A Fuzzy Real Option Model to Price Grid Compute Resources

Introduction

Ian Foster and Carl Kesselman (I. Foster & Kesselman, 1999) describe the grid as an infrastructure that provides a dependable, consistent, pervasive, and inexpensive access to high-end computational capabilities that enable the sharing, exchange, selection, and aggregation of geographically distributed resources. A computational grid is analogous to an electrical power grid. In the electric power grid, electrical energy is generated form various sources such as coal, solar, hydro or nuclear. The user of electrical energy has no knowledge about the source of the energy but only concerned about availability and ubiquity of the energy. Likewise, the computational grid is characterized by heterogeneous resources (grid resources) which are owned by multiple organizations and individuals. The grid distributed resources include but not limited to CPU cycles, memory, network bandwidths, throughput, computing power, disks, processor, software, various measurements and instrumentation tools, computers, software, catalogue data and databases, special devices and instruments, and people/collaborators. We describe the grid compute resources as grid compute commodities (gccs) that need to be priced. This chapter focuses on the design and development of a grid resource pricing model with an objective to provide optimal gain (profitability wise) for the grid operators and a satisfaction guarantee measured as Quality of Service¹ (QoS) requirements for grid resource users and resources owners through a regulated Service Level Agreements² (SLAs)-based resource pricing. We design our pricing model using a discrete time numerical approach to model grid resources spot price. We then model resources pricing problem as a real option pricing problem. We monitor and maintain the grid service quality by addressing uncertainty constraints using fuzzy logic.

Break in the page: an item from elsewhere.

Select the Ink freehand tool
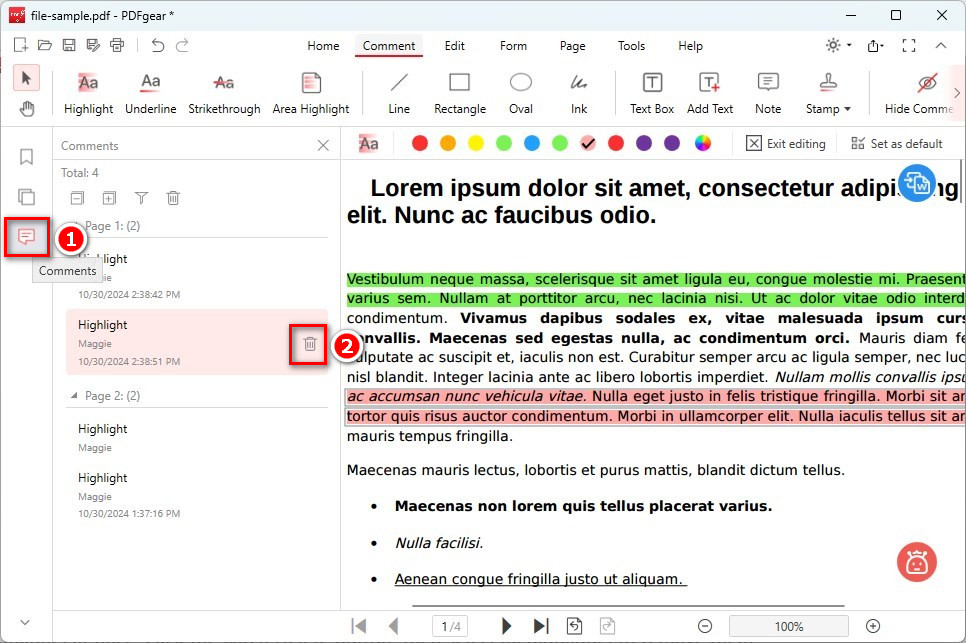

In recent times, research efforts in computational grid has focused on developing standard for grid middleware in order to provide solutions to grid security issues and infrastructure-based issues (I. T. Foster, Kesselman, Tsudik & Tuecke, 1998), and grid market economy, (Schiffmann, Sulistio, & Buyya, 2007). Since grid resources have been available for free there has been only little effort made to price them. However, a trend is developing due to large interest in grid for public computing and because several business operatives do not want to invest in computing infrastructures due to the dynamic nature of information technology, there is expected to be huge demand for grid computing infrastructures and resources. In the future, therefore, a sudden explosion of grid usage is expected. In anticipation to cope with the sudden increase in grid and grid resources usage, Amazon has introduced a Simple Storage Service (S3) (Palankar, Onibokun, Iamnitchi, & Ripeanu, 2007) for grid consumers. S3 offers a pay-as-you-go online storage, and as such, it provides an alternative to in-house mass storage. A major drawback of the S3 is data access performance. Although the S3 project is successful, its current architecture lack requirements for supporting scientific collaborations due to its reliance on a set of assumptions based on built-in trusts.